> OBJECTIVE
Copy the records from the line containing "This screenshot has height=593, width=786." through the line containing "pos(96,550)", both lines included, reproducing them without changes and omitting the pictures.

> SUPPLIED MATERIAL
+ + + +

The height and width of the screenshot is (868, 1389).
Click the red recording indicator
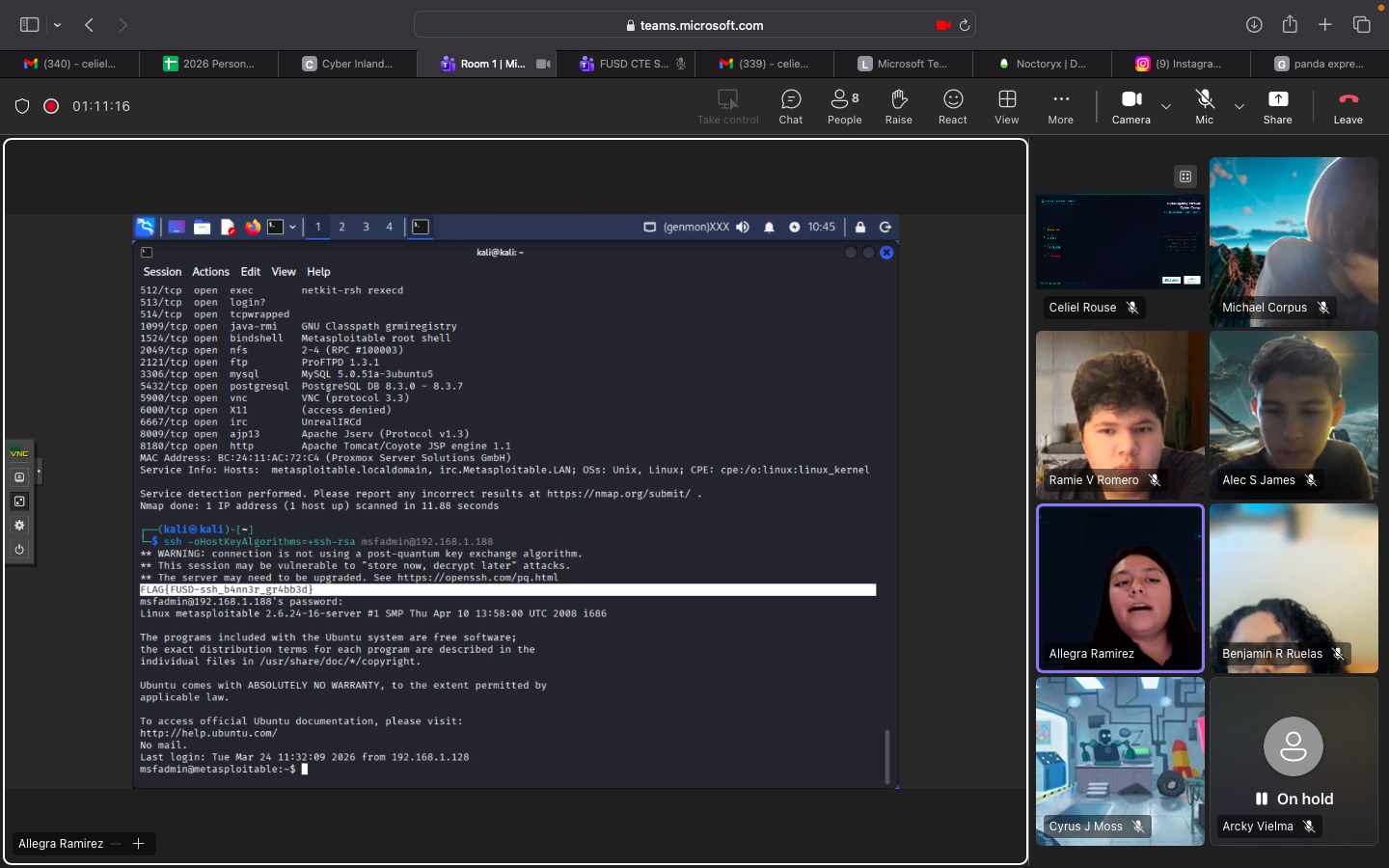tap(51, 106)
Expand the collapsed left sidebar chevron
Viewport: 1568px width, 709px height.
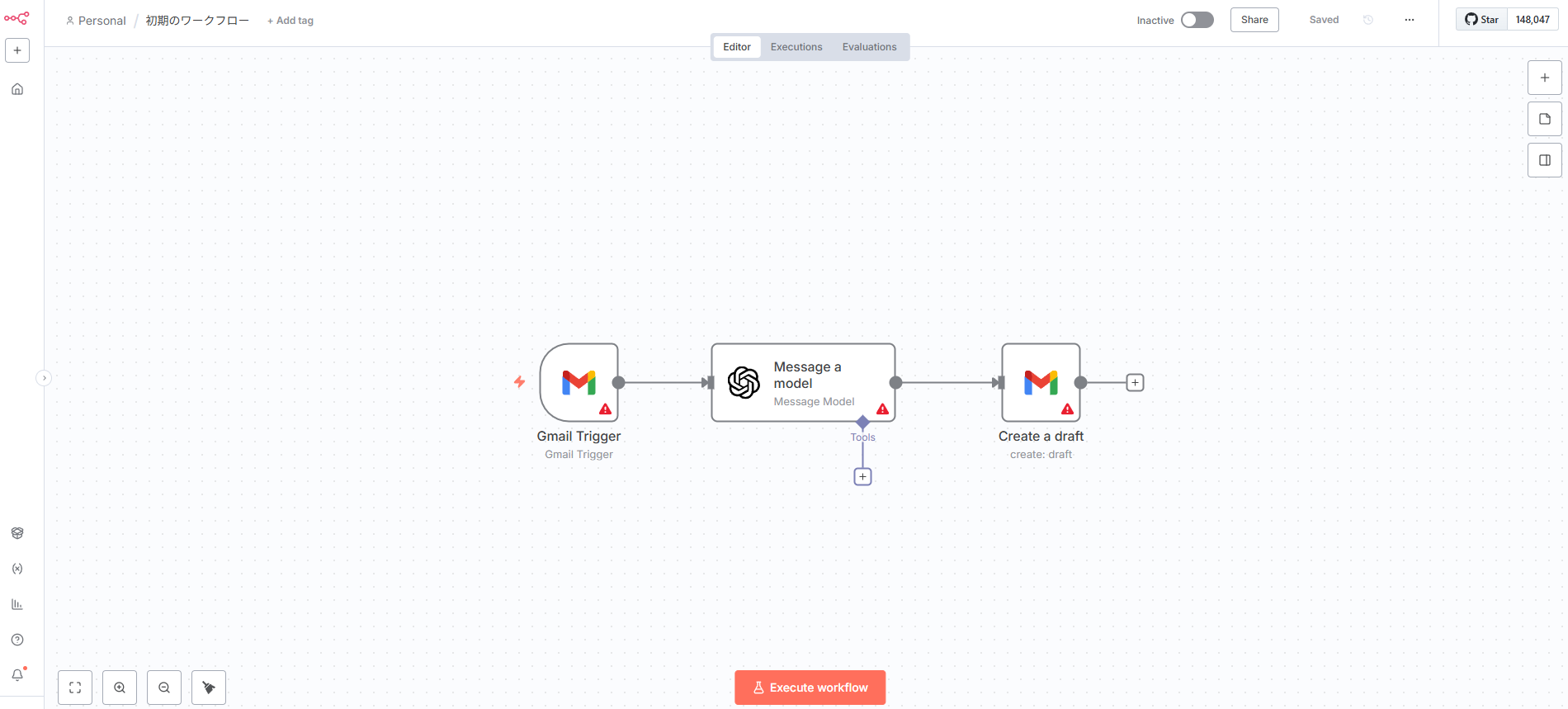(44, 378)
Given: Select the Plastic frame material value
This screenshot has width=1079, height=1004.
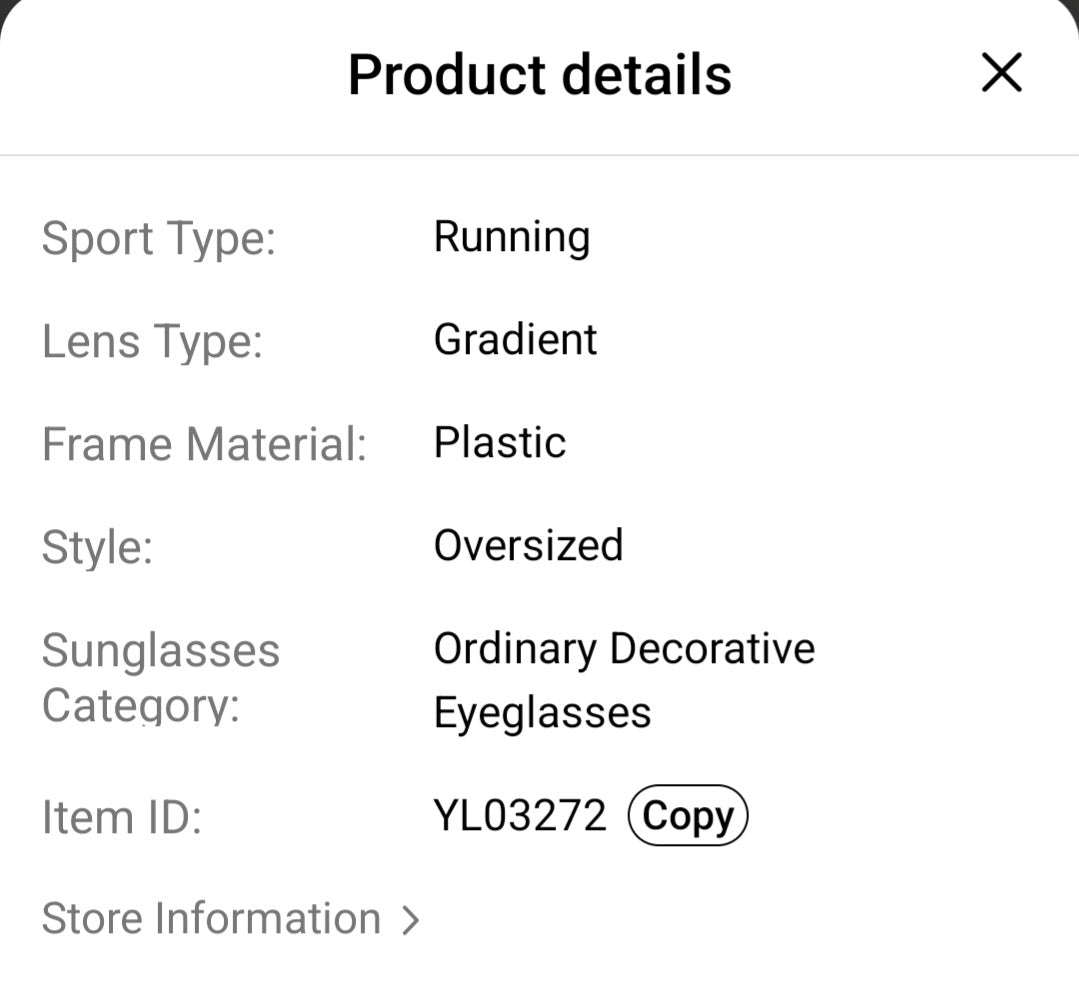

+ + + +

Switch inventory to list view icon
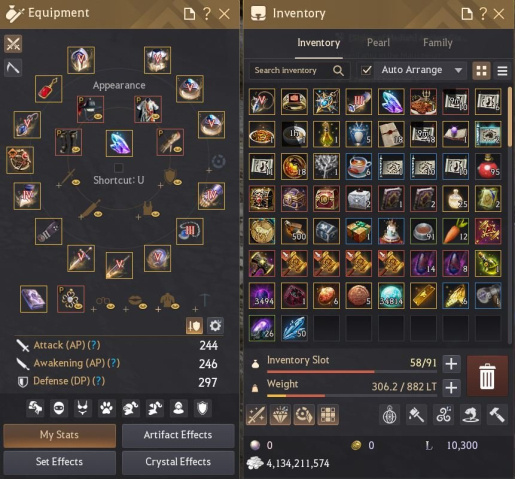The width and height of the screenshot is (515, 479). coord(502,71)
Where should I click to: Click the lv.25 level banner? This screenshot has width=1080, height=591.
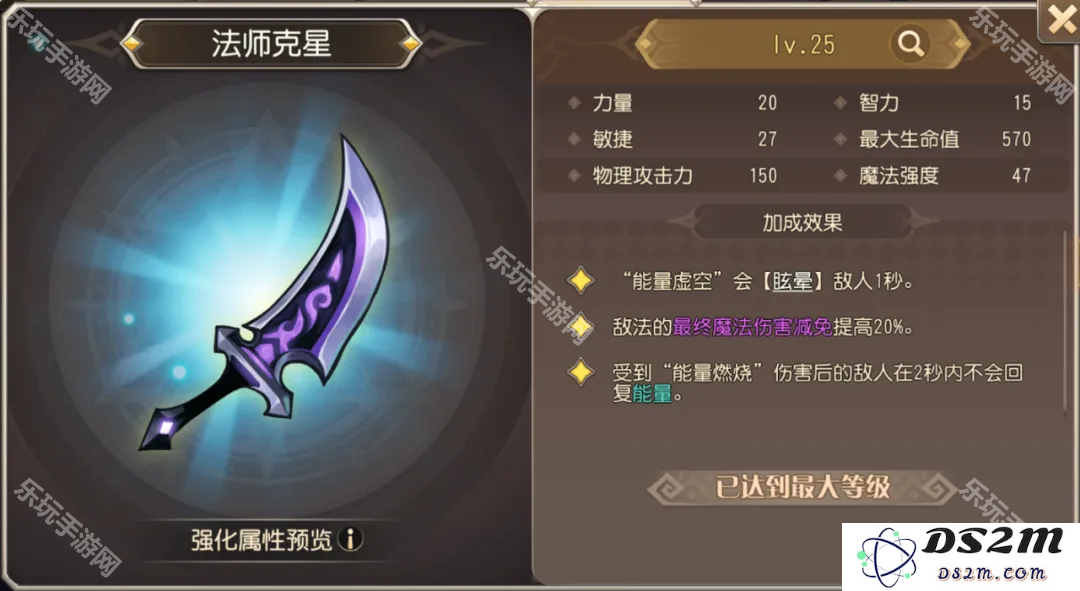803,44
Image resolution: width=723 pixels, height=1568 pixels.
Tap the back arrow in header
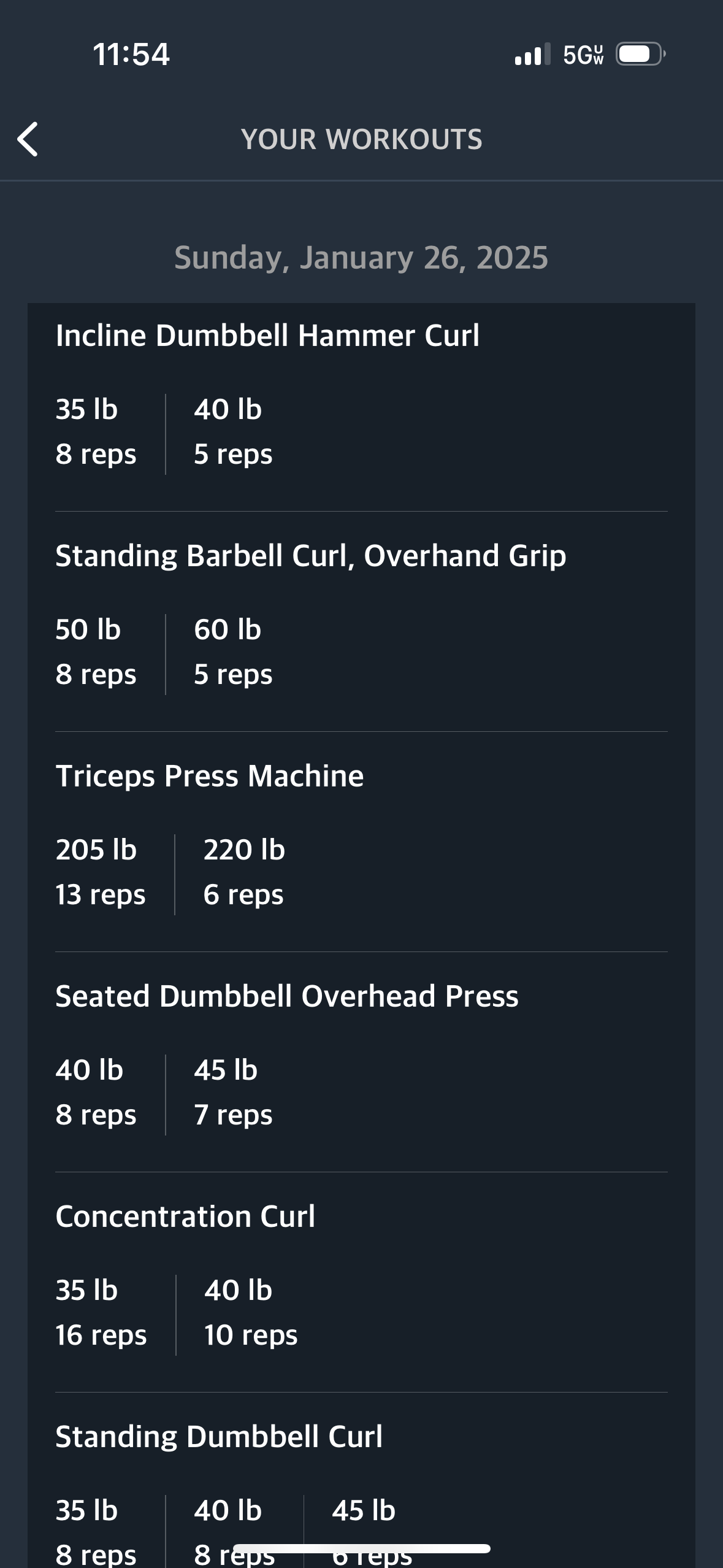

+ + + +

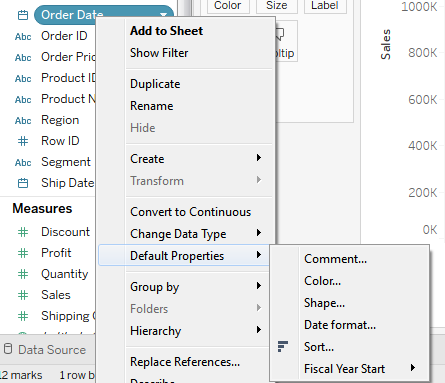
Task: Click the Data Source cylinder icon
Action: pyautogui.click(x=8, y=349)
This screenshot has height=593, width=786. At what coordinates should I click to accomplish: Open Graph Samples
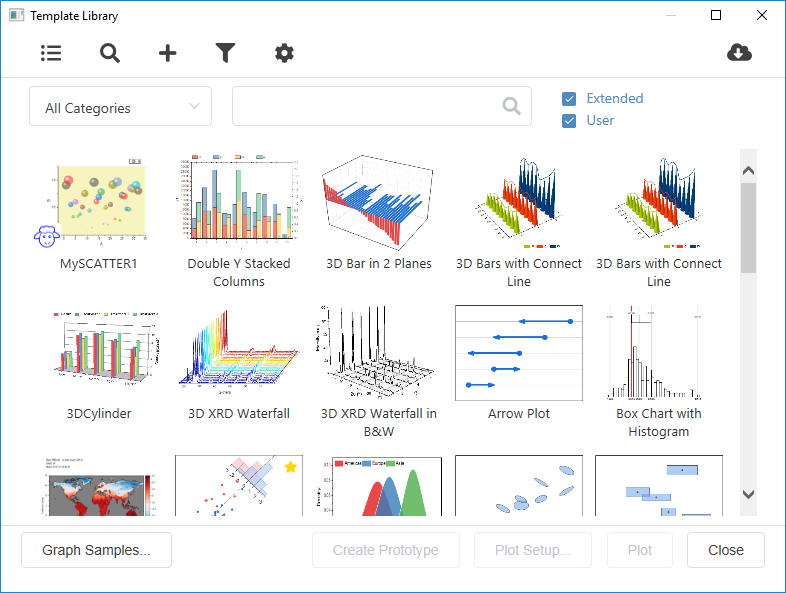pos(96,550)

+ + + +

> EXERCISE SOLUTION
This screenshot has height=593, width=786. At what coordinates should I click to accomplish: Open Graph Samples
pos(96,550)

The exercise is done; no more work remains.